Fuel type indicator columns: which may help the model predict specific fuel consumptions more accurately. While the various appliance fuel columns will be one hot encoded , the model would have to learn the relationships between one hot encodings and targets: e.g, one hot encoding for heating_fuel = 'Methane Gas'
OHE forclothes_dryer_fuel = 'Methane Gas'
, has_gas_grill=True
and the target methane gas
. This also just helps facilitate post-processing, wherein a fuel prediction is set to 0 if no appliance uses that fuel.
has_methane_gas_appliance
has_fuel_oil_appliance
has_propane_appliance
Heat Pump tech upgrade indicator columns: while these columns are not used for any of the baseline appliances, we need a way to distinguish these heat pump appliances from electric resistance in the upgrade metadata. Rather than just adding another category to cooking_range_fuel
and clothes_dryer_fuel
, we chose to represent this as a boolean indicator so that electric resistance and heat pumps would still have a common feature value, which may be useful for predicting the electricity
target.
has_heat_pump_dryer
has_induction_range
The upgrades are implemented by modifying the baseline surrogate model features to match the upgrade specification. This upgrade logic is determined by consulting the EUSS Round 1 Technical Documentation and Measure Applicability Logic, as well as the upgrade yaml file that is used to define the upgrades is ResStock precisely by defining this kind of feature update logic. Note most cases, the YAML is much more specific, and covers many edge cases not described in the technical documentation.
-
Example of how to parse the YAML
The following excerpt from the YAML file
upgrade_name: Basic Enclosure #Up01 options: #Attic floor insulation up to IECC 2021 levels for homes with vented attics and less than R-30 existing insulation
- &attic_insulation_IECC_CZ1A
option: Insulation Ceiling|R-30
apply_logic:
- and:
- ASHRAE IECC Climate Zone 2004|1A
- Geometry Attic Type|Vented Attic
- or:
- Insulation Ceiling|Uninsulated
- Insulation Ceiling|R-7
- Insulation Ceiling|R-13
- and:
is equivalent to the following psuedocode:
#condition = attic_insulation_IECC_CZ1A if "ASHRAE IECC Climate Zone 2004" = "1A" and "Geometry Attic Type" = "Vented Attic" and "Insulation Ceiling" in ["Uninsulated", "R-7", "R-13"]: "Insulation Ceiling" = "R-30"
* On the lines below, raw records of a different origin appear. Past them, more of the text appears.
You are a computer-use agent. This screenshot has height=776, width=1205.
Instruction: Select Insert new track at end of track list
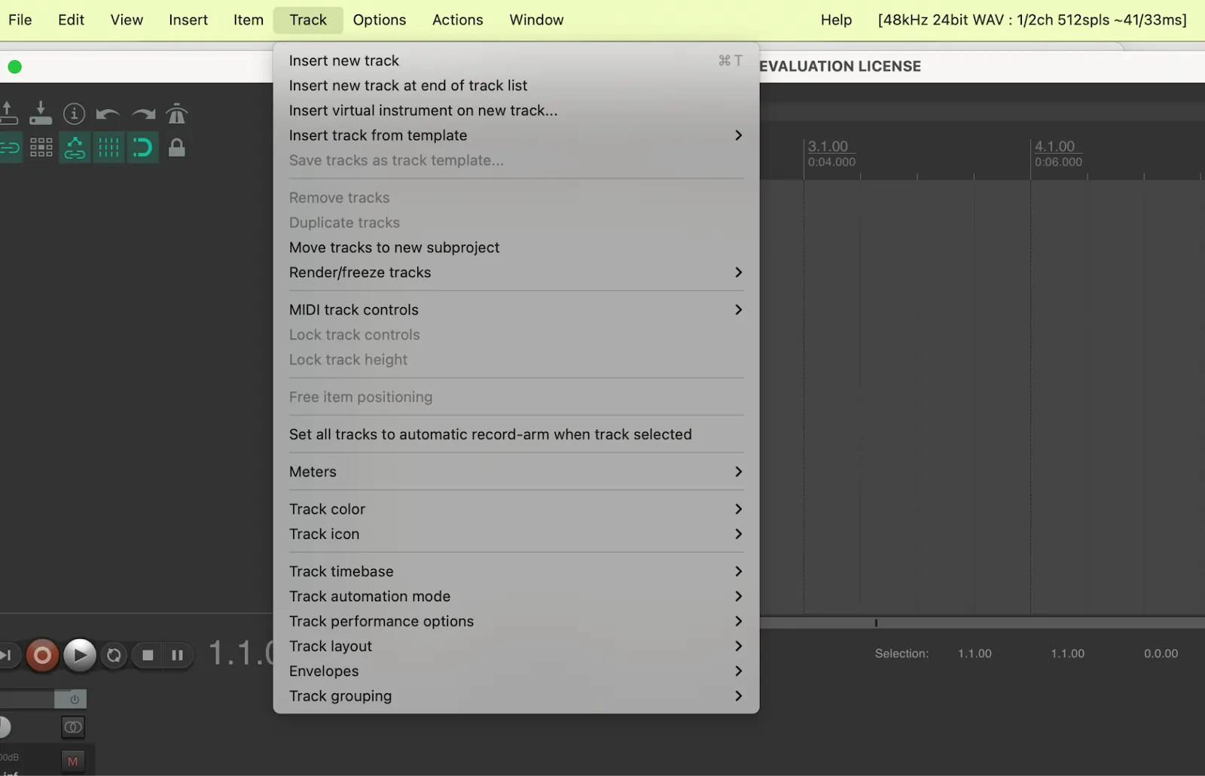click(408, 85)
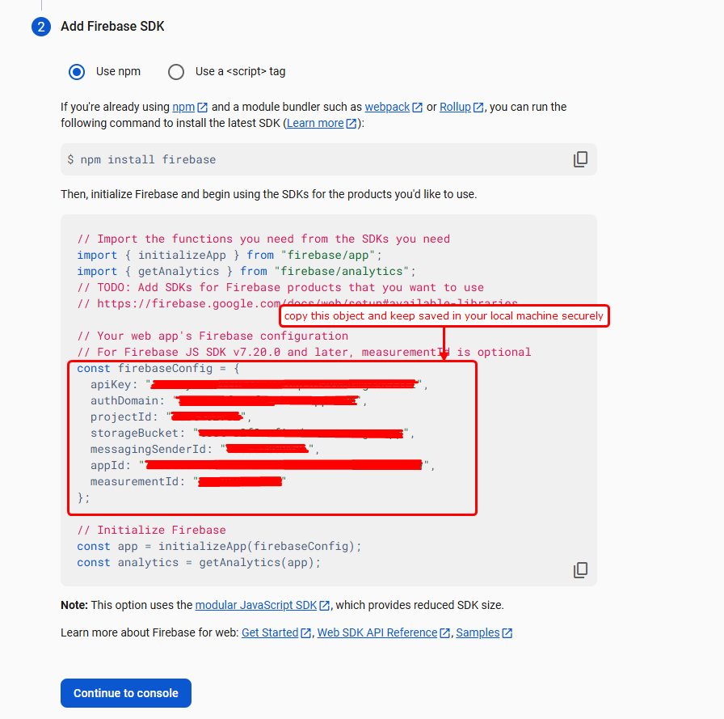The width and height of the screenshot is (724, 719).
Task: Click the step 2 circle badge
Action: tap(40, 26)
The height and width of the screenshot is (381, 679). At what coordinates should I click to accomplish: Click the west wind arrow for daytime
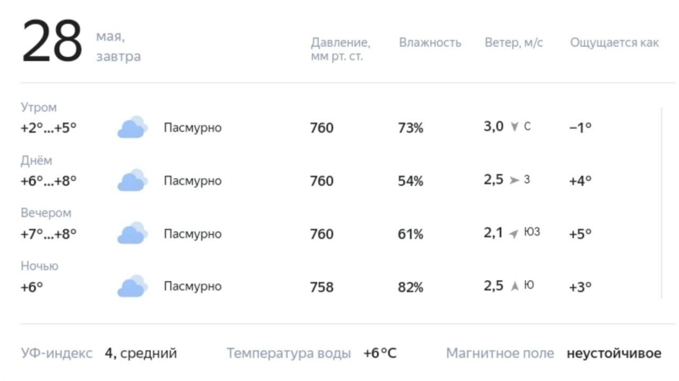coord(514,180)
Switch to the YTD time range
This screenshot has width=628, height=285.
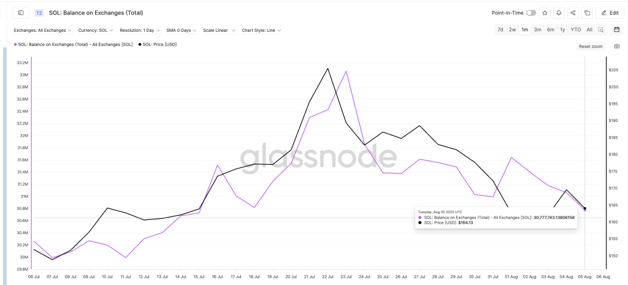575,29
- &attic_insulation_IECC_CZ1A
option: Insulation Ceiling|R-30
apply_logic:
We have implemented the logic for upgrades:
-
Baseline
-
Basic Enclosure
-
Heat Pumps, Min-Efficiency, Electric Backup
-
Heat Pumps, High-Efficiency, Electric Backup
-
Heat Pump Water Heaters
-
Whole-Home Electrification, High Efficiency + Basic Enclosure Package (1 + 4 + 6 + heat pump dryers + induction ranges)
Note that while we have implemented the logic for heat pump dryers and induction ranges as standalone upgrades, we have chosen to not use these in training due to terrible performance on predicting these tiny savings values, particularly compared to the good performance of the benchmark on these low variance end uses.